Elle est arrivée environ un an après moi dans le centre. Jusque-là, elle était restée dans un hôpital psychiatrique, attachée pendant deux années, et ces derniers mois assommée de neuroleptiques surpuissants. Howard nous raconte comment il l’a sortie de l’hôpital, après de nombreuses et rocambolesques démarches. (…)
Le matin de son arrivée, Amélia est lâchée dans l’institution. C’est Howard qui l’a dit : lâchée. Je ne suis pas présente ce jour-là, mais j’apprends à mon retour qu’elle a tout détruit, avec un extincteur arraché du mur. Deux jours de travaux ont par la suite fermé les portes du centre Adam Shelton. (…)
Deux ans après son arrivée, Amélia est métamorphosée. Howard accroche sur le tableau de l’institution une photo envoyée par sa mère : on la voit assise, au milieu de toute sa famille, souriante, à côté d’un arbre de Noël. [Amélia est autiste]
 

En revenant la semaine suivante, je le trouve gravement altéré. Il est étendu sur son lit, corps marbré, visage dissimulé sous un masque à oxygène. Il est inconscient depuis la veille, ses bras reposent sur sa poitrine. On dirait qu’il attend calmement. Pourtant, quand je lui joue les premières notes de Gabriel Fauré, sa respiration s’amplifie massivement. Le tempo d’Après un rêve s’accorde à son souffle qui s’élargit peu à peu. Je suis entrée dans le rythme de sa respiration. J’ai ce privilège. Son souffle se mêle au chant de mon violoncelle. Il n’y a plus dans la chambre que nos deux respirations qui s’accordent mystérieusement sur la mélodie. Pulsation commune.
Quand je m’arrête de jouer, je constate que ses bras sont couverts de chair de poule. Après un rêve.

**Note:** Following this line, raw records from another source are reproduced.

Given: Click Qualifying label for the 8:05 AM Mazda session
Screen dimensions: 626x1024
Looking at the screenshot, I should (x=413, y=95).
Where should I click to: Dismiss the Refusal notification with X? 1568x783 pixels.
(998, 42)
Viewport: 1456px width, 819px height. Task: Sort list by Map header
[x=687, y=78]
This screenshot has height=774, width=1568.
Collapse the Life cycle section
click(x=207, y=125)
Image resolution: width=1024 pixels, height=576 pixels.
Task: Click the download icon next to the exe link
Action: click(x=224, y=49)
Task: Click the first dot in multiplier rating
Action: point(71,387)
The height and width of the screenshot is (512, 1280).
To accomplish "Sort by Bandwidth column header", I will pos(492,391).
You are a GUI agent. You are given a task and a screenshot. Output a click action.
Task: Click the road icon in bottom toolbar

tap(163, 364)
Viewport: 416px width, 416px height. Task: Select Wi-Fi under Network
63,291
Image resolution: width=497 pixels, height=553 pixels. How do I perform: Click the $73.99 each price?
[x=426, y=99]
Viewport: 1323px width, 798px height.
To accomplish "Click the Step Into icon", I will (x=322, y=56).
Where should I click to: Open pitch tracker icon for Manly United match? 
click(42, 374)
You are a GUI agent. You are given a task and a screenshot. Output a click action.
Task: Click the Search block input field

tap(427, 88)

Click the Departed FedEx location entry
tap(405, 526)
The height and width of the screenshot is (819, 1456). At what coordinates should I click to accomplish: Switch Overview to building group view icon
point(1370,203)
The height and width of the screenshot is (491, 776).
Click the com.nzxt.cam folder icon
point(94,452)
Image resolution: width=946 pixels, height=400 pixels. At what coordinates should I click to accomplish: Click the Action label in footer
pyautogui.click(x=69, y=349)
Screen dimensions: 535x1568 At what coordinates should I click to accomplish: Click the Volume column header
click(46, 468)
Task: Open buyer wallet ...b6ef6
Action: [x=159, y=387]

C ‘est notre dernier dialogue. Il meurt le jour même, une heure à peine après que j’ai quitté la chambre.
 

La maladie grave est une expérience de délogement de soi. Elle assaille le corps, enchaîne les pertes successives. Elle conteste à la personne son pouvoir d’agir sur elle-même. Elle la laisse dépourvue, étrangère à elle-même, sans demeure stable ni identifiée.